Correspondence: Address correspondence to this author at the Health Plan Chief Medical Officer (CMO) Organization, Highmark Inc., Pittsburgh, PA, USA; Tel: (412) 544-6800;
E-mail: oralia.dominic@highmark.com


Abstract

Background:

In the past two decades, from 1999-2017, more than 700,000 people have died from a drug overdose in the United States.

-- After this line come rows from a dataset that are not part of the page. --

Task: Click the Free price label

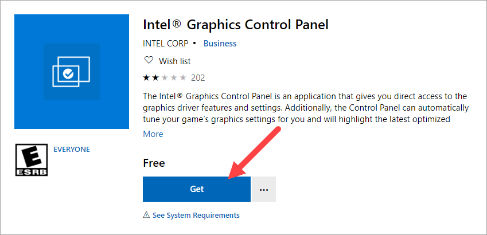Action: [154, 163]

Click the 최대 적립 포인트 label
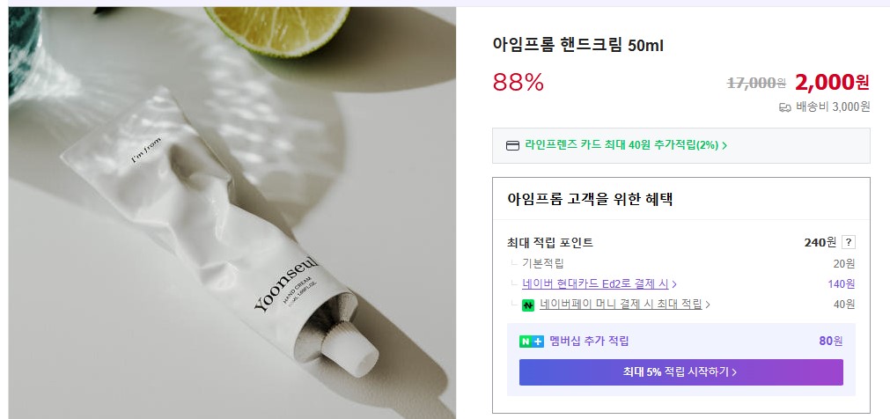tap(550, 243)
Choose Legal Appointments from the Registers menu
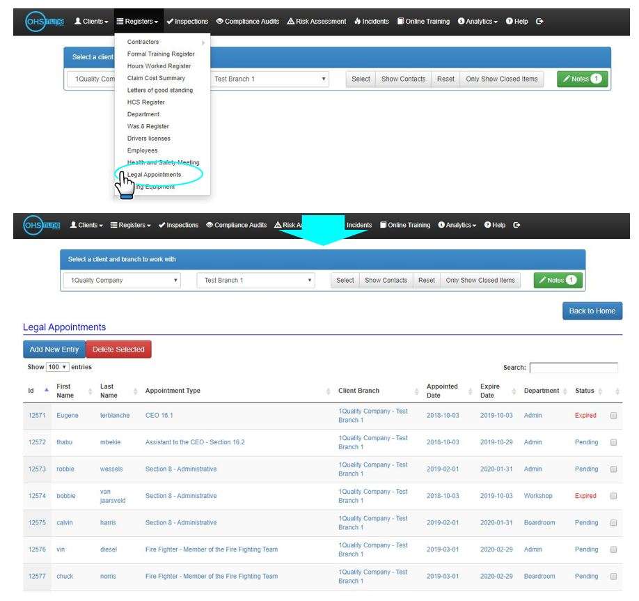The height and width of the screenshot is (601, 639). tap(155, 174)
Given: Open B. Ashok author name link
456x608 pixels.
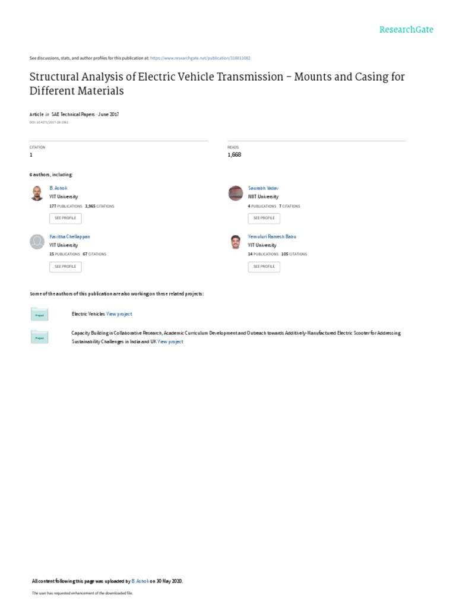Looking at the screenshot, I should (58, 188).
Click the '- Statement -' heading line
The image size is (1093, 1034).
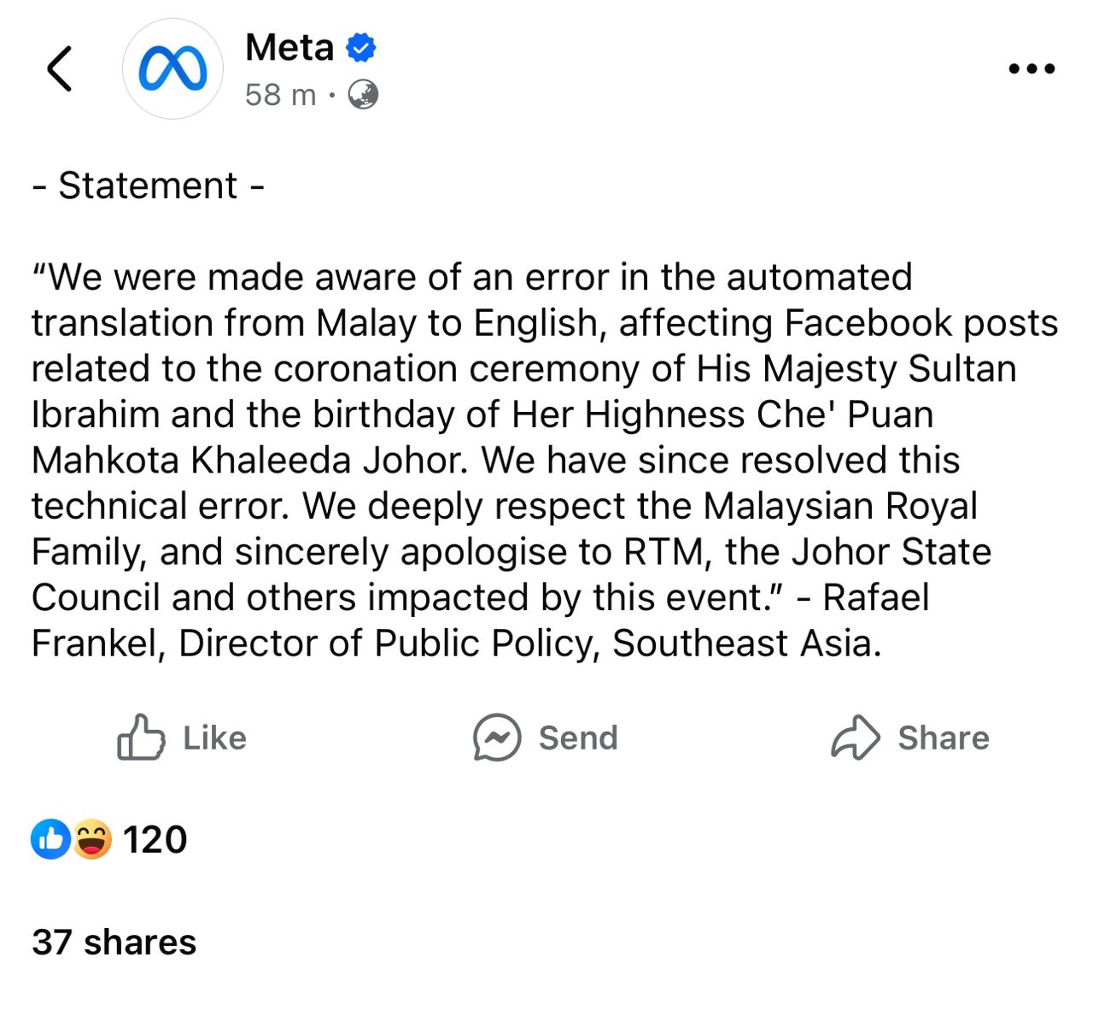pyautogui.click(x=148, y=185)
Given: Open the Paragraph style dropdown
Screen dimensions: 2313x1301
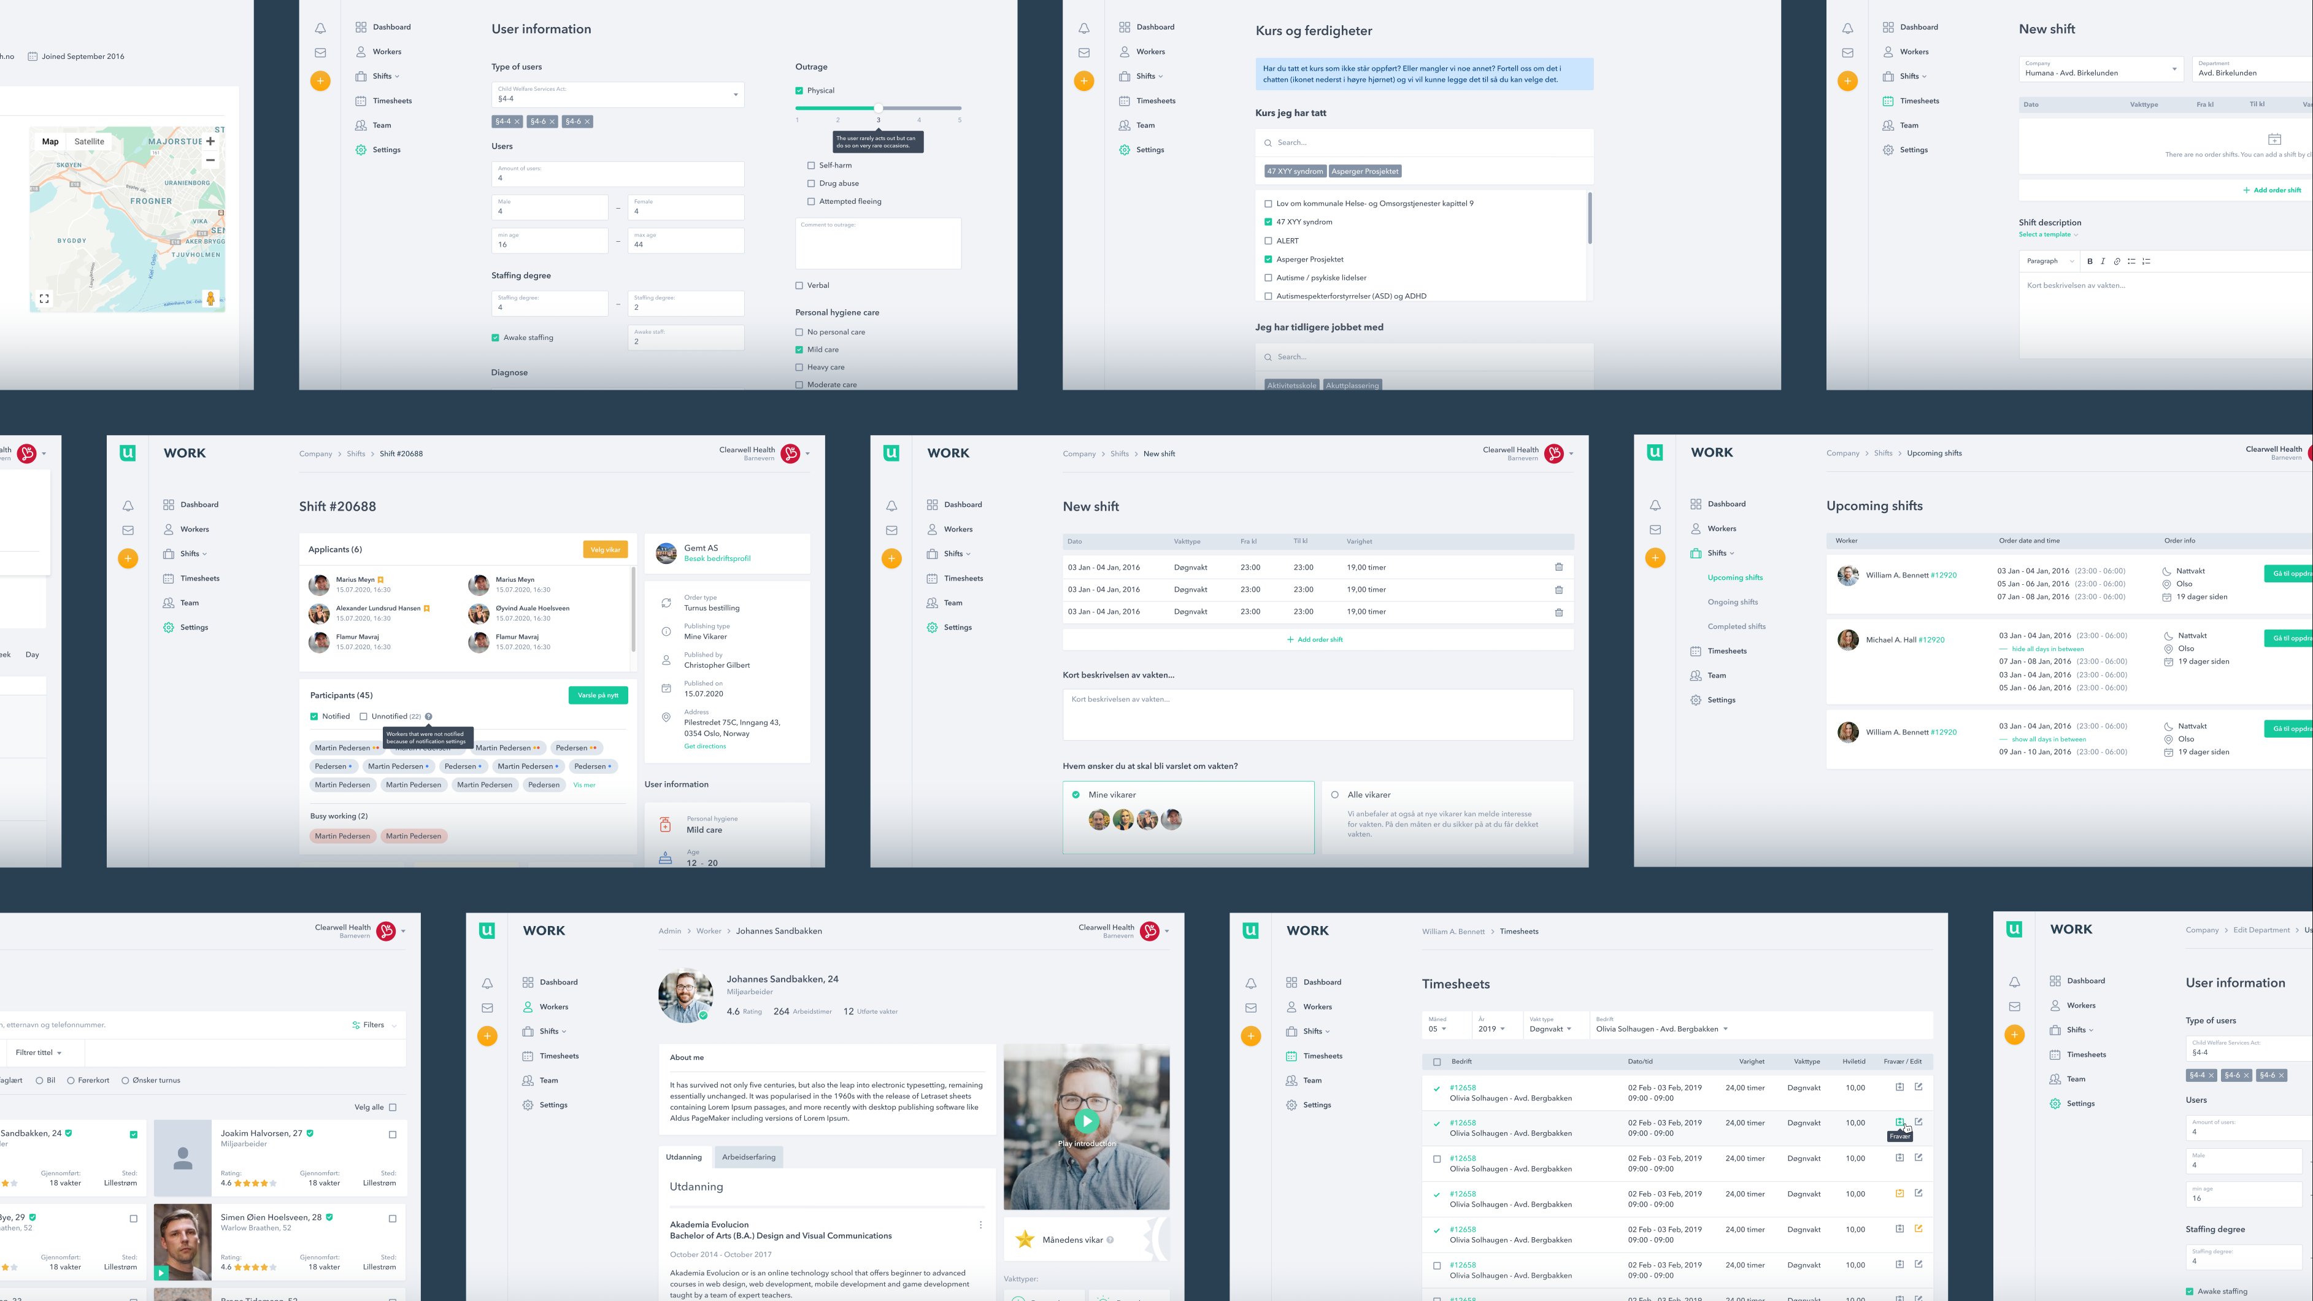Looking at the screenshot, I should click(2050, 261).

In 2017, more than 68% of the drug overdose deaths involved an opioid, and the opioid death rate was six times higher than in 1999. Although treatable, opioid addiction has significant health consequences; and evidence-based, data-driven models addressing these opioid-related factors remain sparse.

Objectives:

To help stem this epidemic, Highmark Inc., a national health plan as well as the second largest integrated delivery and financing system in America, developed, implemented and evaluated a series of quality management-focused opioid interventions utilizing a three-pronged public health approach. We focused on more effectively managing pain to reduce the need for opioids (primary prevention); when needed, prescribing opioids according to safe prescribing guidelines (secondary prevention); and for those with Opioid Use Disorder (OUD), ensuring access to effective treatment to reduce morbidity/mortality (tertiary prevention) for our members.

Methods:

We deployed a series of evidence-based and data-driven interventions utilizing clinical guidelines, integrated and coordinated infrastructures, and community-based participatory research frameworks within our service areas of Delaware, Pennsylvania, and West Virginia. We examined medical and pharmacy claims for combined data years 2013-2017 by age, product (commercial, diagnosis with OUD), total Opioid prescription (RX) fill rate (per 1,000 members), opioid use by dose (dosage level by Morphine Milligram Equivalents), opioid use by duration (number days of opioid use), rate per 1,000 members diagnosed with OUD, and geography.

Results:

Improvements in total Opioid RX fills, opioid use by dose and duration for members diagnosed with OUD. Over these years, a decrease of 19% of total Opioid RX fills; shorter durations and the majority of these members switched to 7 days or less of opioid use; and a reduction by 13 percentage point of the number of members on higher strength 20+ MMEs opioids resulted.

Conclusion:

These findings may help inform nationwide opioid-focused efforts and set priorities.

Keywords: Health system, Three-prolonged strategy, Opioid epidemic, Opioid use disorder, Opioid prescription, Crisis.